* What is being asked: Reproduce, exactly as they appear, the line containing "Select the Bill date cell in row 1" and every line after it, ending with the last line of the records.
________________________
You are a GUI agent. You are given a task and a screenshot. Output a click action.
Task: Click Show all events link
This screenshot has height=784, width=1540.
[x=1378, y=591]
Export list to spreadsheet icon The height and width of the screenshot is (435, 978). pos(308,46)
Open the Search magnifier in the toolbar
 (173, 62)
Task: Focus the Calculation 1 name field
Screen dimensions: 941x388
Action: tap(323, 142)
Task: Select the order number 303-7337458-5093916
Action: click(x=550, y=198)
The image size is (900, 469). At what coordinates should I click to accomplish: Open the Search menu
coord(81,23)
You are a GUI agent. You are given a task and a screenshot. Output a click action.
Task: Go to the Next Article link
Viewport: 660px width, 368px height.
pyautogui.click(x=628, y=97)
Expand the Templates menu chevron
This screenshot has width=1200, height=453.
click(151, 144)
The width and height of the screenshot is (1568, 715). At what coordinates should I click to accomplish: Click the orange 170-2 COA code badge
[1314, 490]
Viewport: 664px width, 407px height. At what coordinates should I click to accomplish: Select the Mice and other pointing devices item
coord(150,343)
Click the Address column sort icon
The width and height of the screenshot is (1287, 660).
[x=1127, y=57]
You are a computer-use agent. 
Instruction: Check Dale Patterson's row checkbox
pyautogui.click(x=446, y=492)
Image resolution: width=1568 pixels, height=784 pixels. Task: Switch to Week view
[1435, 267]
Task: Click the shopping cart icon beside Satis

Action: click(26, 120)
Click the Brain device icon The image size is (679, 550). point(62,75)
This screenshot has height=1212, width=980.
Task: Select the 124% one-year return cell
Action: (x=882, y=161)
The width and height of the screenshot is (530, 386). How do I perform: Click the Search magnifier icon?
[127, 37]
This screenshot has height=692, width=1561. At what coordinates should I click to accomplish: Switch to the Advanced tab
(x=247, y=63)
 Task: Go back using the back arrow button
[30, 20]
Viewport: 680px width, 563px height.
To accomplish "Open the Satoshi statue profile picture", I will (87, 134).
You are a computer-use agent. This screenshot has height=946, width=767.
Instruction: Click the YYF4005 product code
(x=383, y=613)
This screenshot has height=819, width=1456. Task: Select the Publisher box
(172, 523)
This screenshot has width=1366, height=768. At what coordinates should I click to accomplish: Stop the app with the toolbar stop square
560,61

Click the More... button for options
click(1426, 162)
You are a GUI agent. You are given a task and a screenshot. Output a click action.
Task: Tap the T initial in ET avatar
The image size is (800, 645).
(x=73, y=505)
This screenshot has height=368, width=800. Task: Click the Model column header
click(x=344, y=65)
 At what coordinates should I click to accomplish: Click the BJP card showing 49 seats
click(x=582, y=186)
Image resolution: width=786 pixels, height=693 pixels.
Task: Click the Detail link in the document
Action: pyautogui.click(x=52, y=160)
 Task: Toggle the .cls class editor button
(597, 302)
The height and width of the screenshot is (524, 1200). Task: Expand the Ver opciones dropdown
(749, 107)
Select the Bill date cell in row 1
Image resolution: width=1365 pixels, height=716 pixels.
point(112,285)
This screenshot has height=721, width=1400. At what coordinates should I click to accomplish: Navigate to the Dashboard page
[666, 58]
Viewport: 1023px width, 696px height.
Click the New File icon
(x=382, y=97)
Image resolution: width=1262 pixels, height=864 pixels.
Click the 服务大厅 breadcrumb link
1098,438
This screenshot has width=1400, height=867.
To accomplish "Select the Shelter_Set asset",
________________________
* Answer to the exercise:
Select the Bill date cell in row 1
Image resolution: width=1365 pixels, height=716 pixels.
point(112,285)
This screenshot has height=721, width=1400. At what coordinates should I click to accomplish: Navigate to the Dashboard page
[666, 58]
Viewport: 1023px width, 696px height.
Click the New File icon
(x=382, y=97)
Image resolution: width=1262 pixels, height=864 pixels.
Click the 服务大厅 breadcrumb link
1098,438
This screenshot has width=1400, height=867.
To accomplish "Select the Shelter_Set asset",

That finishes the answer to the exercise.